Chinese companies have shied away from high-profile acquisitions in the United States ever since 2005, when political controversy scuttled the Chinese state-owned oil company CNOOC’s attempt to acquire the U.S. oil company Unocal. A Chinese takeover of U.S. oil assets was seen as cutting too close to American security interests by various members of Congress, who publicly opposed the deal and led calls for a broad inquiry. Over the past several years, the total amount of Chinese equity investments in U.S. companies has been low enough to avoid causing significant concern.

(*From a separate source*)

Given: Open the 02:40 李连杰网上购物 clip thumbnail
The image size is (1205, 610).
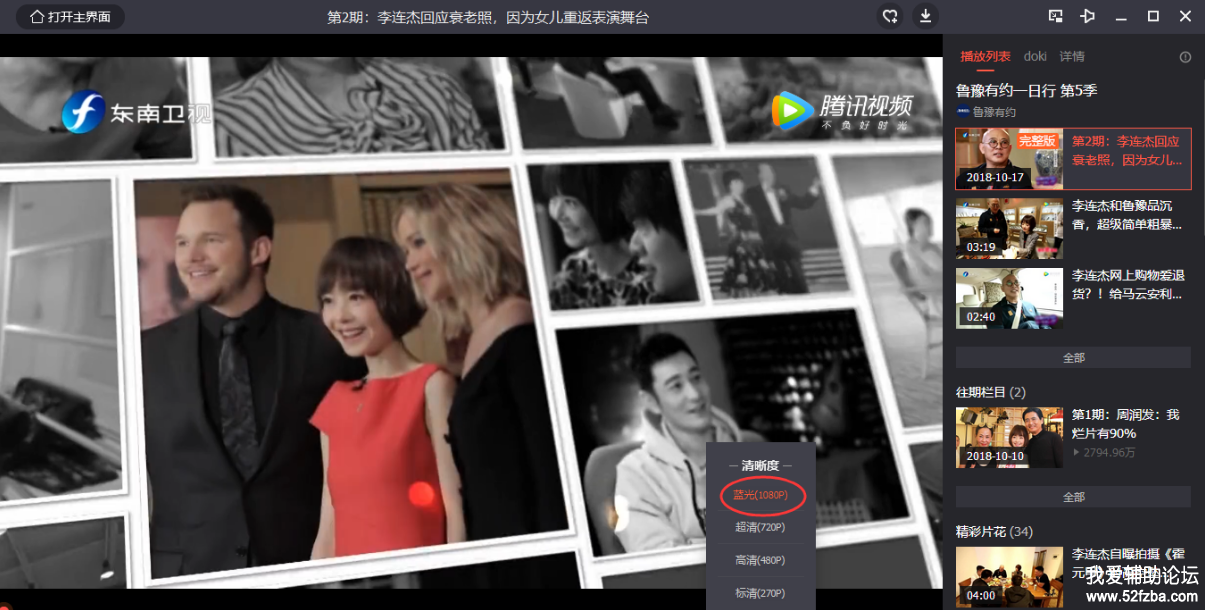Looking at the screenshot, I should (x=1009, y=298).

Now, this may be changing. According to the U.S. Treasury, China’s U.S. equity portfolio holdings increased from $1.4 billion in 2000 to $4 billion in 2006, and subsequently swelled to $93 billion in early 2010. The Treasury data capture purchases of U.S. equities by country of origin, not by the nationality of the ultimate purchaser, but the trend is clear, with portfolio investments and mergers-and-acquisitions transactions pointing in the same direction. According to Dealogic, a provider of financial data, Chinese acquisitions of equity stakes in U.S. companies reached $3.9 billion in 2009, climbing past the minimal levels seen a few years ago. And in 2009, Chinese acquisitions of U.S. equity stakes surpassed U.